Extrait.
* * *

J’ai également cherché à évaluer les implications pour la sécurité maritime du Cameroun. J’ai analysé les recherches existantes et les rapports des médias, j’ai parlé à des officiers militaires et à d’autres agents de l’État, à des représentants d’organisations communautaires de pêche et à des acteurs de la société civile.
Cette étude montre que les navires de pêche artisanale et industrielle sont interceptés et utilisés pour la contrebande de carburant, d’armes, d’autres produits de contrebande et de migrants illégaux.
Cela affecte grandement la sécurité nationale. La marine camerounaise craint de plus en plus que les navires de pêche ne soient utilisés pour faire entrer clandestinement des armes au Cameroun depuis les pays voisins, notamment le Nigeria. En outre, les confrontations entre les officiers de la marine camerounaise et équato-guinéenne au sujet des droits de pêche dans la colonie frontalière de Campo – et les tensions continues entre les autorités camerounaises et nigérianes au sujet des activités de pêche illicites dans la péninsule de Bakassi – sont des préoccupations importantes en matière de sécurité nationale.

* * *

Consignes.
a: Reproduisez fidèlement le passage de l'extrait sur la sécurité maritime du Cameroun qui commence à « Cela affecte grandement » et se termine à « de sécurité nationale. ».
b: Dans l'extrait sur la sécurité maritime du Cameroun, quel pays voisin est nommé comme possible point de départ des armes introduites clandestinement au Cameroun ?
Les données qui suivent n'ont aucun rôle dans cet exercice.

* * *

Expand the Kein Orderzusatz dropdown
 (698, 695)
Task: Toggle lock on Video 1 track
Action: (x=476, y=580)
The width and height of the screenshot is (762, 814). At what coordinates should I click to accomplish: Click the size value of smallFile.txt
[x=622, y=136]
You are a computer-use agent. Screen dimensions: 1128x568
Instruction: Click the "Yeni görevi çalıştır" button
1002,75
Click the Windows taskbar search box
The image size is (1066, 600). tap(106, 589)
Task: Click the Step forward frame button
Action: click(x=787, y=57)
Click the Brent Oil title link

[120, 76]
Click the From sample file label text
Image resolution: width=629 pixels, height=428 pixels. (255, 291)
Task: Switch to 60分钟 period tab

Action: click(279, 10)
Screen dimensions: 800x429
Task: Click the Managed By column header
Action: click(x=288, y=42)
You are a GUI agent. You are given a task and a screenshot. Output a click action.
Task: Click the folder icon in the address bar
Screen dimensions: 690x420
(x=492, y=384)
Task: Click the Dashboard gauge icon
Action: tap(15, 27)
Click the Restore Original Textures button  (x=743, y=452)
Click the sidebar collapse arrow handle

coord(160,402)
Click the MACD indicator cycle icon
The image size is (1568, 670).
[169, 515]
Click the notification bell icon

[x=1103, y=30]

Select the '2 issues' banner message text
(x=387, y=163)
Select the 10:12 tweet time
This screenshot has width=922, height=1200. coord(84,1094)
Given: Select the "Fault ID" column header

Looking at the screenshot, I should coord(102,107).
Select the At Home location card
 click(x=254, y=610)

* * *

Réponses.
a:
Cela affecte grandement la sécurité nationale. La marine camerounaise craint de plus en plus que les navires de pêche ne soient utilisés pour faire entrer clandestinement des armes au Cameroun depuis les pays voisins, notamment le Nigeria. En outre, les confrontations entre les officiers de la marine camerounaise et équato-guinéenne au sujet des droits de pêche dans la colonie frontalière de Campo – et les tensions continues entre les autorités camerounaises et nigérianes au sujet des activités de pêche illicites dans la péninsule de Bakassi – sont des préoccupations importantes en matière de sécurité nationale.

b: Le Nigeria.